West Midlands House Prices Analysis

Overview

This project analyses residential property prices across the West Midlands region to uncover the key drivers of value and predict future prices using explainable machine-learning models.
It combines open UK data sources — property transactions, energy efficiency, and socio-economic indicators — into a single analytical dataset and presents insights through an interactive Tableau dashboard.

This work forms the Capstone Project for the Code Institute Data Analytics with Artificial Intelligence Bootcamp.

Business Requirements

Problem Statement

Property valuation is complex and buyers, investors and estate agencies often lack transparency about how different factors affect price.

This project aims to address the question:

What are the most significant factors influencing house prices in the West Midlands, and can we build a transparent model to predict them?

The clients are buyers and estate agencies.

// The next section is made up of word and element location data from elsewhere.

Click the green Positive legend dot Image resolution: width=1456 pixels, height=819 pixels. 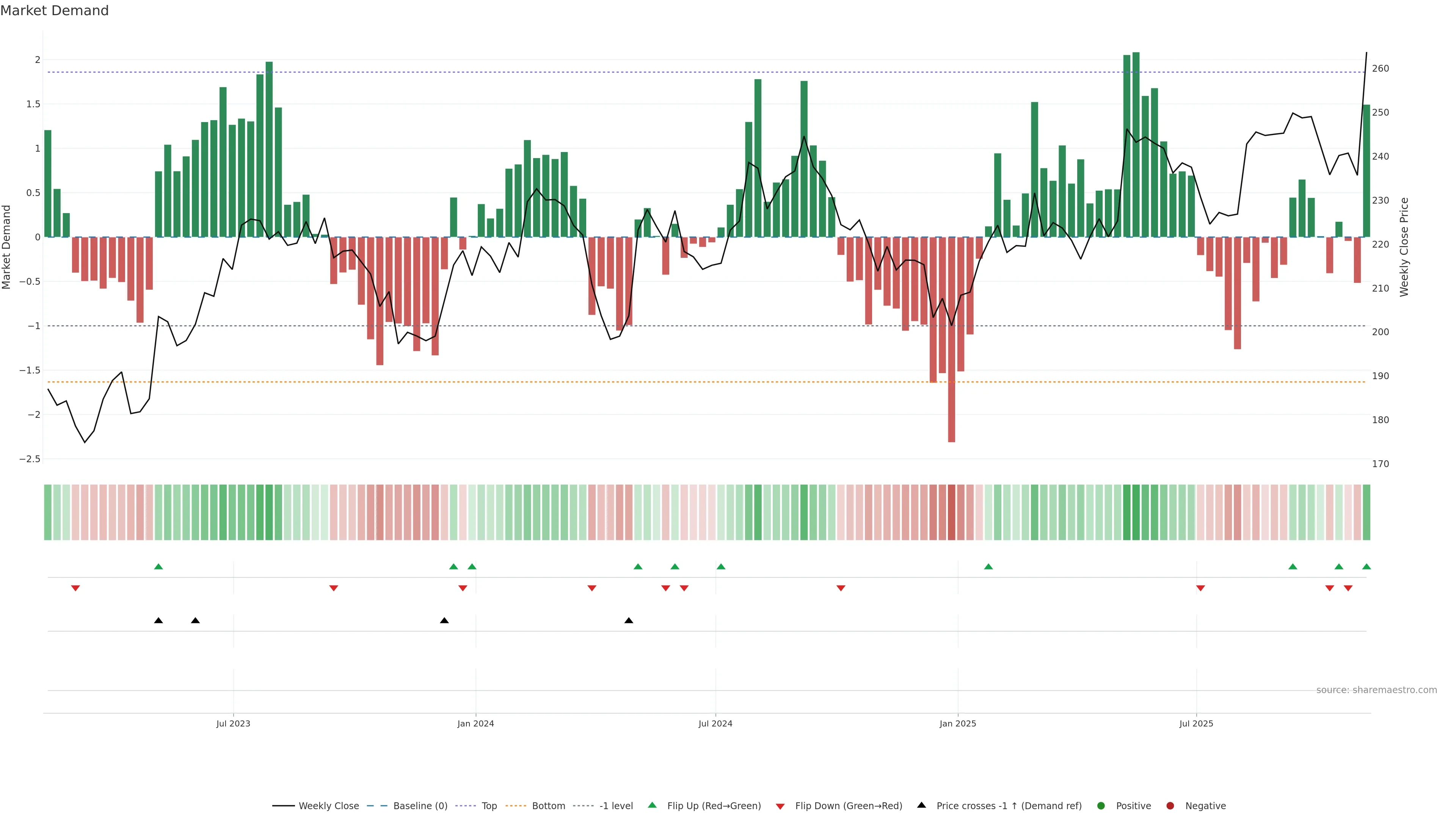1100,805
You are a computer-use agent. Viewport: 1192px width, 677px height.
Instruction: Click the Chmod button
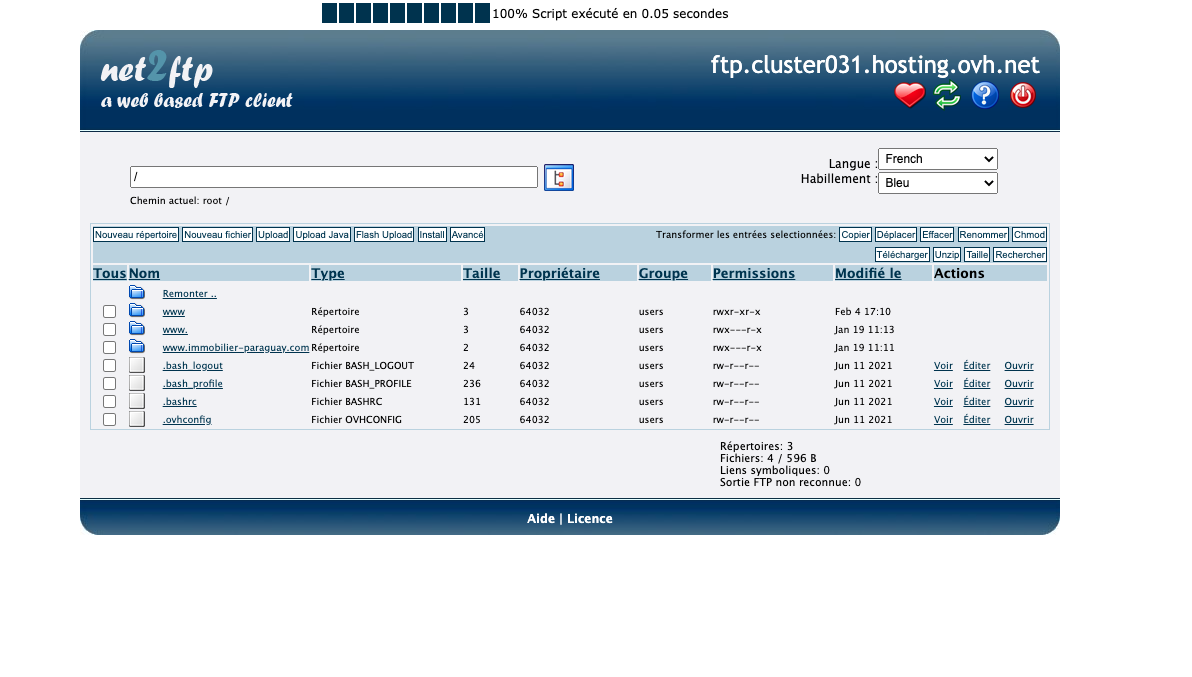(1029, 235)
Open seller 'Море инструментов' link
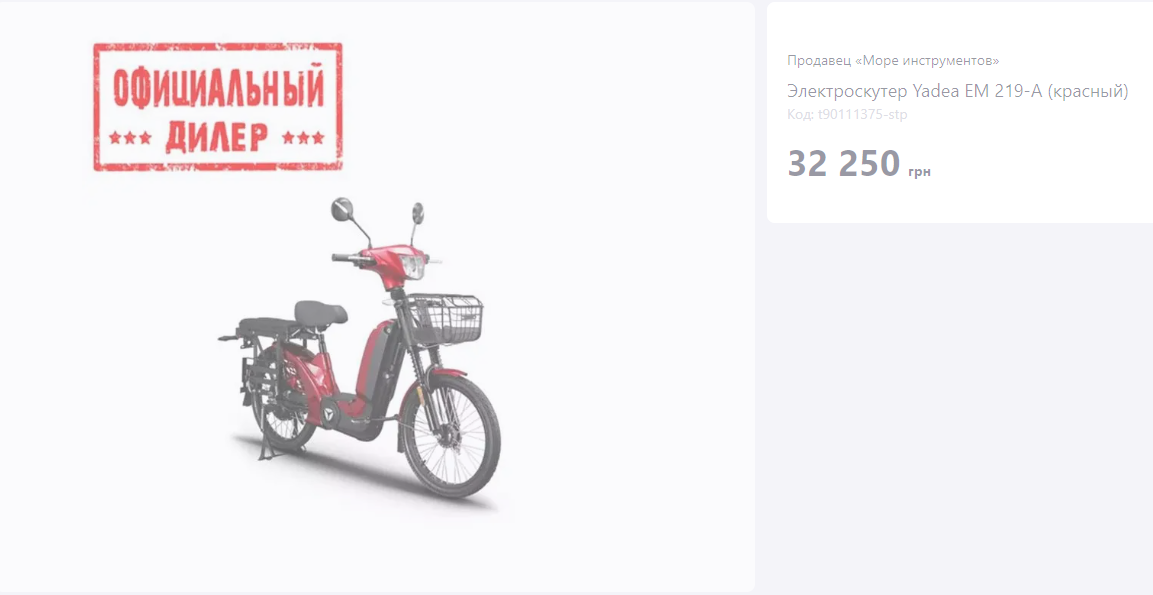Viewport: 1153px width, 595px height. coord(893,60)
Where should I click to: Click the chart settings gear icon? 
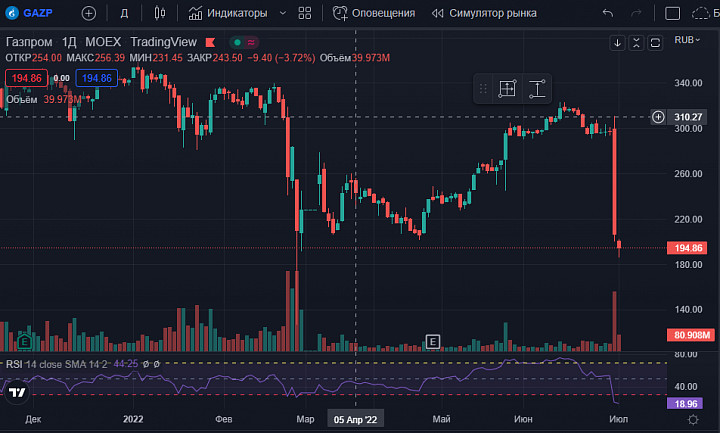693,419
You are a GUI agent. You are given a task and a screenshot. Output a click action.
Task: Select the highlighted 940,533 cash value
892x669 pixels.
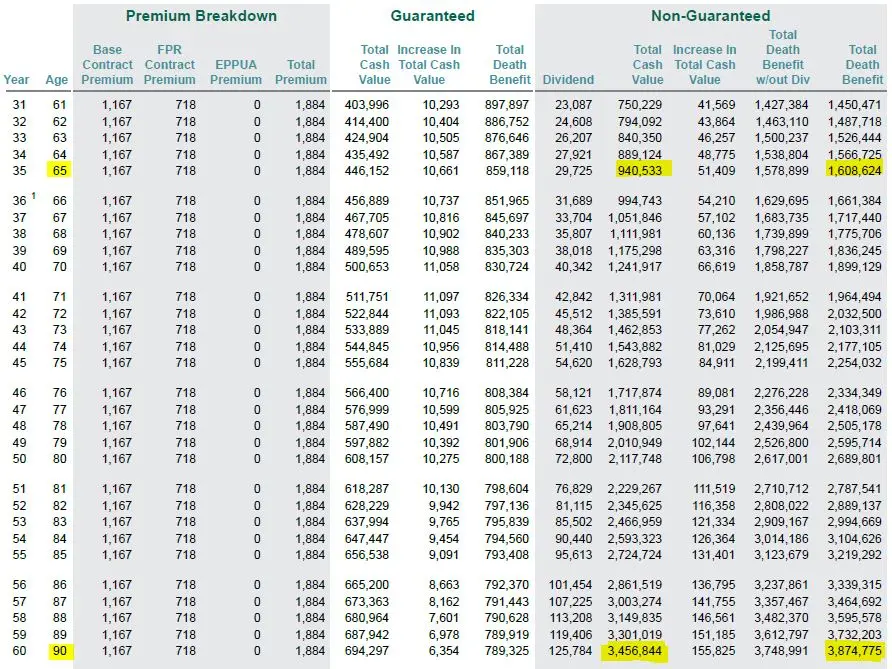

Business Requirement 1 - The clients need to understand the drivers of property prices in order to make more informed purchase decisions.

Business Requirement 2 - The clients is interested in using existing housing sold data and related property and location information to predict the selling price for a property.

Business Goals & Success Criteria

This project aims to:

Identify which features (property type, floor area, deprivation level, tenure, EPC band etc.) best explain price variation.
Develop a machine-learning model to predict price.
Visualise regional and feature-level patterns via a Tableau dashboard.
Communicate actionable insights to the clients.

Hypotheses

Hypothesis 1: The property type has an effect on the price: Detached houses have a higher price than semi-detached, which are higher than terraced, which are higher than flats. This will be validated using visualizations or statistical tests.

Hypothesis 2: New builds sell at a premium compared to older properties. This will be validated using visualizations and statistical tests (t-test).

Hypothesis 3: A higher Index of Multiple Deprivation (IMD) decile is associated with a higher price. The expected relationship is a positive correlation. This will be validated using visualizations or statistical tests.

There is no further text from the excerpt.